— START OF Dataset records —

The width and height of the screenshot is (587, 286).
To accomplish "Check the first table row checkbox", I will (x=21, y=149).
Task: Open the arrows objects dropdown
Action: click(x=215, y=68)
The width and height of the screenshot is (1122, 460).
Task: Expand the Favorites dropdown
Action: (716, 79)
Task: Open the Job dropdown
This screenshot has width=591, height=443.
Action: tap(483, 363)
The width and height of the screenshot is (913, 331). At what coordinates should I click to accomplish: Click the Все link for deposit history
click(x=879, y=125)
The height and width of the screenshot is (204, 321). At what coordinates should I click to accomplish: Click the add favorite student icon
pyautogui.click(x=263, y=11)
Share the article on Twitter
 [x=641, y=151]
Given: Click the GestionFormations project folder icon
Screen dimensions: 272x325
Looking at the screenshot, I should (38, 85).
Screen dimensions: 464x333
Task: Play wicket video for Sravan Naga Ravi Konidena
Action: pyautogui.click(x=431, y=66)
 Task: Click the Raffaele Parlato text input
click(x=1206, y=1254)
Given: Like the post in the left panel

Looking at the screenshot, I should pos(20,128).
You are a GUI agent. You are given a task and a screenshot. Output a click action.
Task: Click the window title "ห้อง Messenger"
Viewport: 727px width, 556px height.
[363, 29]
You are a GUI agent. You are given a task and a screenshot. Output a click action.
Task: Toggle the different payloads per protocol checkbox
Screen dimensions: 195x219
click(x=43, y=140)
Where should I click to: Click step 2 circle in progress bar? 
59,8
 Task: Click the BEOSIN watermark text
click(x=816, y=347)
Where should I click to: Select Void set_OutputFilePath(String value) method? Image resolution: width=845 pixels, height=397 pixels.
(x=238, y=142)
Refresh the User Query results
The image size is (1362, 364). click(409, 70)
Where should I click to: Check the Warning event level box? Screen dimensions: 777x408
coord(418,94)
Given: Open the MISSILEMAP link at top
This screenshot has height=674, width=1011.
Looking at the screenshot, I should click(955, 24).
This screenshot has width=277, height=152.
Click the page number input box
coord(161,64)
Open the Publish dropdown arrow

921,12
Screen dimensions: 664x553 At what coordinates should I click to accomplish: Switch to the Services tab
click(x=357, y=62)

— END OF Dataset records —

Work to do:
Echo all of these lines back exactly as they appear.

Exercise result:
The width and height of the screenshot is (587, 286).
To accomplish "Check the first table row checkbox", I will (x=21, y=149).
Task: Open the arrows objects dropdown
Action: click(x=215, y=68)
The width and height of the screenshot is (1122, 460).
Task: Expand the Favorites dropdown
Action: (716, 79)
Task: Open the Job dropdown
This screenshot has width=591, height=443.
Action: tap(483, 363)
The width and height of the screenshot is (913, 331). At what coordinates should I click to accomplish: Click the Все link for deposit history
click(x=879, y=125)
The height and width of the screenshot is (204, 321). At what coordinates should I click to accomplish: Click the add favorite student icon
pyautogui.click(x=263, y=11)
Share the article on Twitter
 [x=641, y=151]
Given: Click the GestionFormations project folder icon
Screen dimensions: 272x325
Looking at the screenshot, I should (38, 85).
Screen dimensions: 464x333
Task: Play wicket video for Sravan Naga Ravi Konidena
Action: pyautogui.click(x=431, y=66)
 Task: Click the Raffaele Parlato text input
click(x=1206, y=1254)
Given: Like the post in the left panel

Looking at the screenshot, I should pos(20,128).
You are a GUI agent. You are given a task and a screenshot. Output a click action.
Task: Click the window title "ห้อง Messenger"
Viewport: 727px width, 556px height.
[363, 29]
You are a GUI agent. You are given a task and a screenshot. Output a click action.
Task: Toggle the different payloads per protocol checkbox
Screen dimensions: 195x219
click(x=43, y=140)
Where should I click to: Click step 2 circle in progress bar? 
59,8
 Task: Click the BEOSIN watermark text
click(x=816, y=347)
Where should I click to: Select Void set_OutputFilePath(String value) method? Image resolution: width=845 pixels, height=397 pixels.
(x=238, y=142)
Refresh the User Query results
The image size is (1362, 364). click(409, 70)
Where should I click to: Check the Warning event level box? Screen dimensions: 777x408
coord(418,94)
Given: Open the MISSILEMAP link at top
This screenshot has height=674, width=1011.
Looking at the screenshot, I should click(955, 24).
This screenshot has width=277, height=152.
Click the page number input box
coord(161,64)
Open the Publish dropdown arrow

921,12
Screen dimensions: 664x553 At what coordinates should I click to accomplish: Switch to the Services tab
click(x=357, y=62)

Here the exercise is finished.